I like that song, been on a Meat Loaf trip lately after I found some of Bill's old CD's which were his favorite mixes of Meat Loaf. Then Bat Out of Hell III came out last week (Though I've had it since the start of October) so tbats wbere tbat comes from.
It's been a LONG day. When I went to work today I had no idea it would be as hectic and busy as it was. I spent almost the entire day on the damn food prep line, not because we were busy, but because I had no fucking choice since the two line people we had couldn't keep up with the flow worth a good goddam. It makes me terrified for Black Friday. I feel like I'm gonna be fucked.
Have you ever felt as if you are the only one who knows how to do their fucking job?
And the fucking people... fuck all of the goddam stupid moron people in the fucking world. I'm going to kill all of you and shove my fucking ballsack down you goddam throats. Alright... here is a short list of things that you SHOULD NOT do if you don't want me to do something fucked up and disgusting to your food.

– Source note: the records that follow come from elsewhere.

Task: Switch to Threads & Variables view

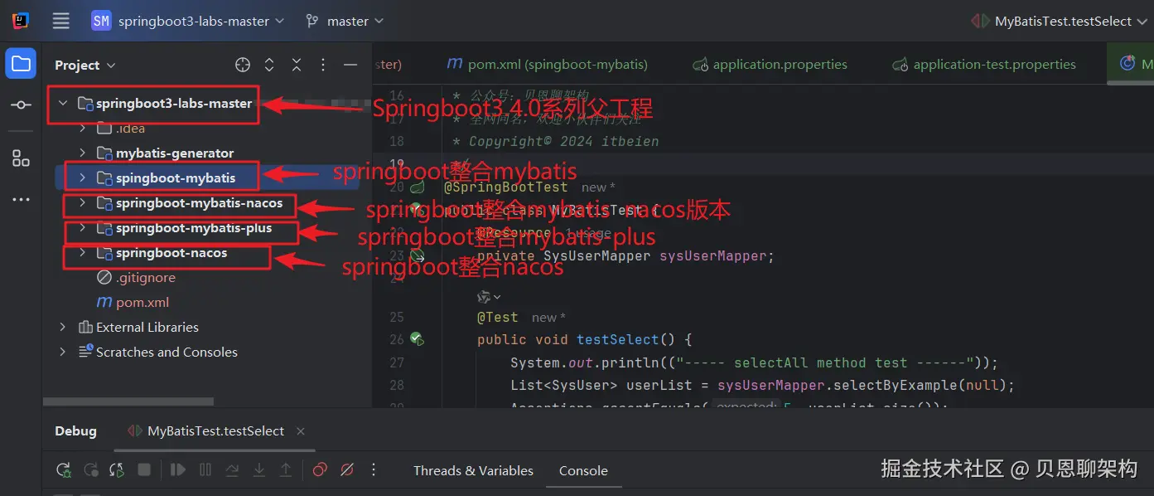Action: [x=473, y=470]
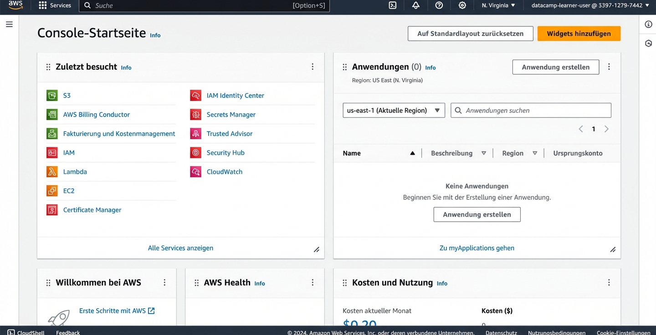Open the us-east-1 region filter dropdown
The height and width of the screenshot is (335, 656).
click(x=394, y=110)
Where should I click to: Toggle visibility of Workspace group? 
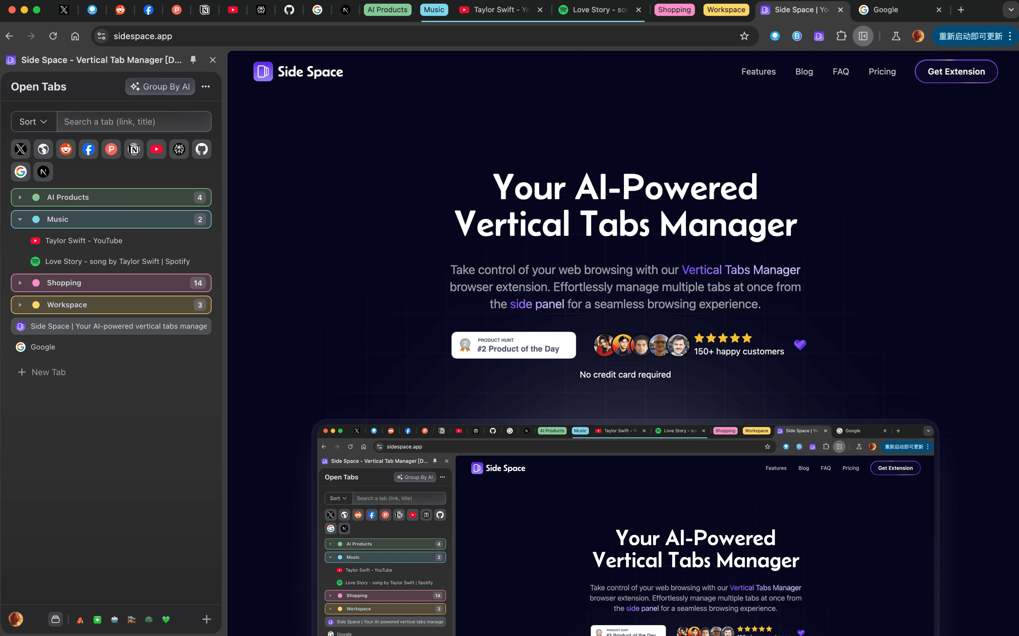click(19, 304)
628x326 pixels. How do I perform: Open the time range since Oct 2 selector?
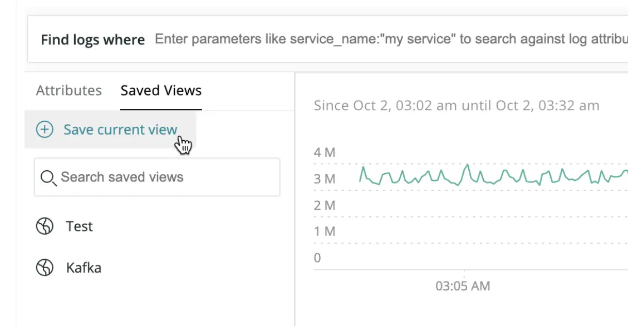coord(456,105)
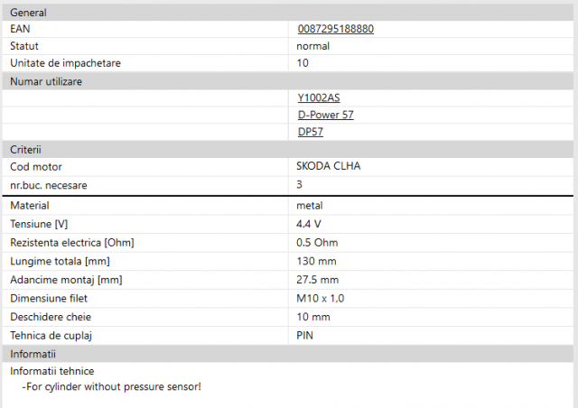Image resolution: width=578 pixels, height=408 pixels.
Task: Click the Numar utilizare section header
Action: pyautogui.click(x=45, y=81)
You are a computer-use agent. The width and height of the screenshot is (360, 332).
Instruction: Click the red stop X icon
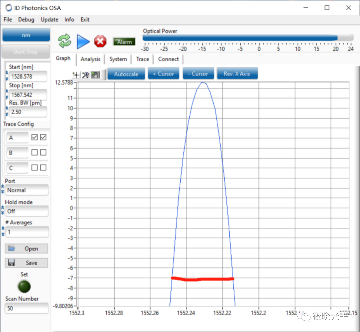100,41
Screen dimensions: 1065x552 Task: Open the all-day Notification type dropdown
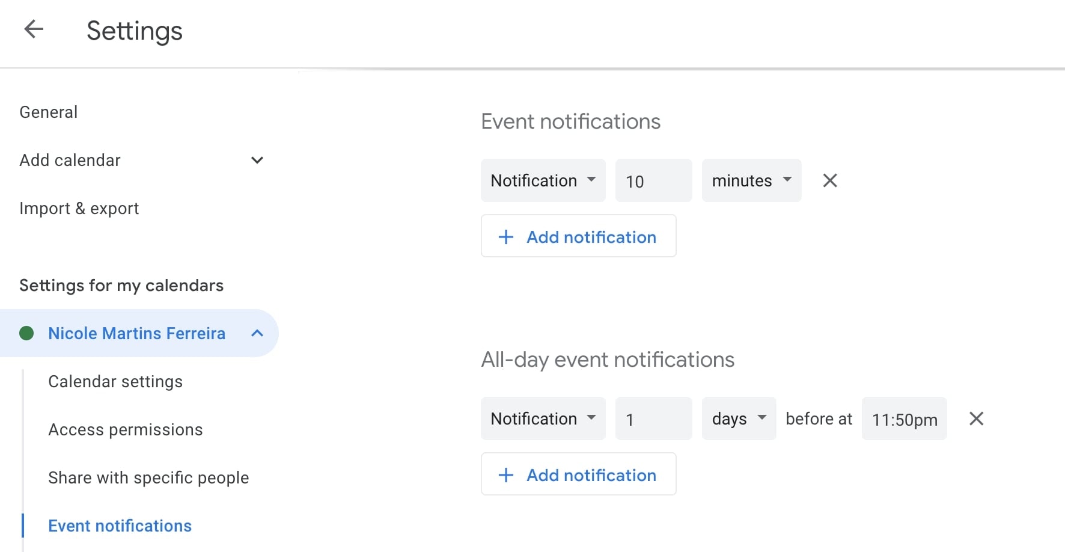(x=543, y=419)
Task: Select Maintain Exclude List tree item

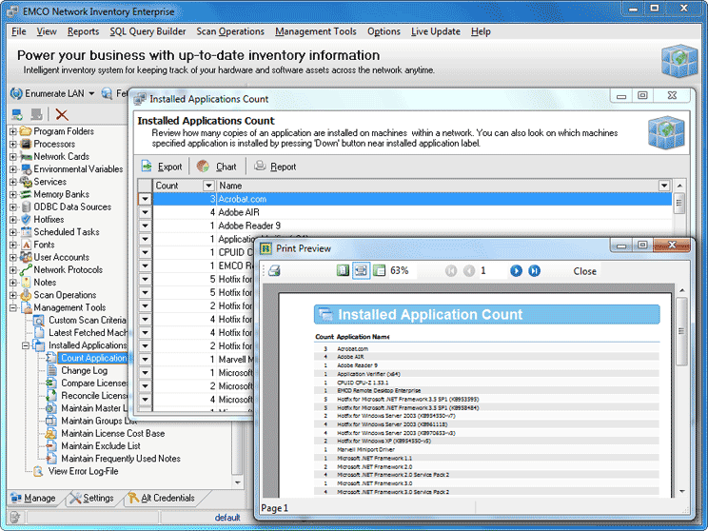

1.) DO NOT fucking treat me like a piece of shit because I work for Taco Bell. Respect me and get respected. If it wasnt for people like me who take people like you's shit all the fucking time you wouldn't fucking have Taco Bell you stupid motherfuckers
2.) DO NOT send your fucking dumbass kids up to my counter to order then (when your order gets screwed up because your retard downs syndrome child orders something you didn't want) come up and yell @ ME for it. Fuck you. If you weren't such a fat lazy asshole maybe you could come up and order so it's right the first time. Die. Suck my fucking balls until they turn red and swollen fuckface.
3.) DO NOT put your goddam reciept with your order number in you fucking purse. When I have to spend 5 minutes waiting for you to pull out you receipt to make SURE that this is YOUR tray of food that you ordered THIRTY SECONDS AGO because you can't seem to remember what you ordered even when I describe EXACTLY what is on the tray. Fuck you. We give you a number for a reason.
4.) GET OFF YOUR FUCKING CELL PHONE TO ORDER! If ONE MORE PERSON comes up and is talking on their phone and ordered at the same time I WILL take it from you, tape it to my boot, and shove my boot so far in your ass when you open your mouth you'll hear that stupid fucking chirp shit.
5.) DO NOT assume that the order I place down that looks similar to yours is your tray. READ THE ORDER NUMBER {See Rule #3) Some people like a bean burrito and soft taco as well... however, when you grab miss "I don't like onions" tray and she takes yours and comes back to BITCH because she didn't pay attention to her order number (Rule #3) and got a burrito with onions.... then I have to remake it... Fuck you... just fuck you.
6.) Teenagers who fucking wait by the counter in a group of people for food they might like then run off with the tray once it gets to the counter... I WILL FIND YOU FUCKS! Then I'll stab you in the chest while I'm forcing you to consume your own feces! Die... before I kill you.
6a.) Teenagers who think that they are the first people to come up with getting a free water cup and using it for soda. You aren't that smooth. people have been doing this since the beginning of self-serve soda. And I'M WATCHING YOU! I WILL leave the store and make you pay for it. And if you don't, I'll have you removed from my mall. Fuck off.
6b.) Teenagers who think they are tough shit cause they are high class @ school. I will cut you. I carry three knives on my person at all times. If you want to challenge me to a fight after work I WILL cut you. I'll fuck your shit up so badly they'll need to use your fucking teeth to identify your body. I have very little to lose anymore. Bring it on fuckers.
7.) Old people - If you cannot function properly without someone escorting you DO NOT LEAVE YOUR FUCKING INTERNMENT/RETIREMENT CAMP! I'm so sick and tired of you fucking people coming up, not knowing what you want and take 10 minutes to order... THEN DIGGING IN YOUR PURSE FOR EXACT CHANGE. I hereby vote that we exterminate all the elderly... and the canadians.
8.) HAVE YOUR MONEY READY WHEN YOU ORDER! Fucking people wasting my time and hurtin my Speed of Service because you have to dig in your fucking huge stupid purses for a few bucks because you are too moronic to have your money ready when you get to the counter.
9.) KNOW WHAT YOU WANT WHEN YOU GET TO THE COUNTER! if you are standing in line for more than 5 minutes talking, and you get to my register not knowing what you want then I WILL send you to the back of the line and help the next person. I did it three times today. Don't test me fuckers.
10.) Canadians - GO HOME. Taco Bell does NOT... DOES NOT... have fucking fries in America. That is ONLY in Canada. FUCK YOU. If it isn't on my menu then we don't FUCKING carry it. How hard is that to understand? And ARGUING WITH ME about why we should have it isn't going to make them magically appear. All you are doing is wasting my time and bringing youself close and closer to death.
Alright, that's enough for right now... probably will have more in the future. However, I want you to remember those simple rules, so when anyone breaks them and you find me craming my fist down your gullet to remove your fucking spleen through your throat you'll know why.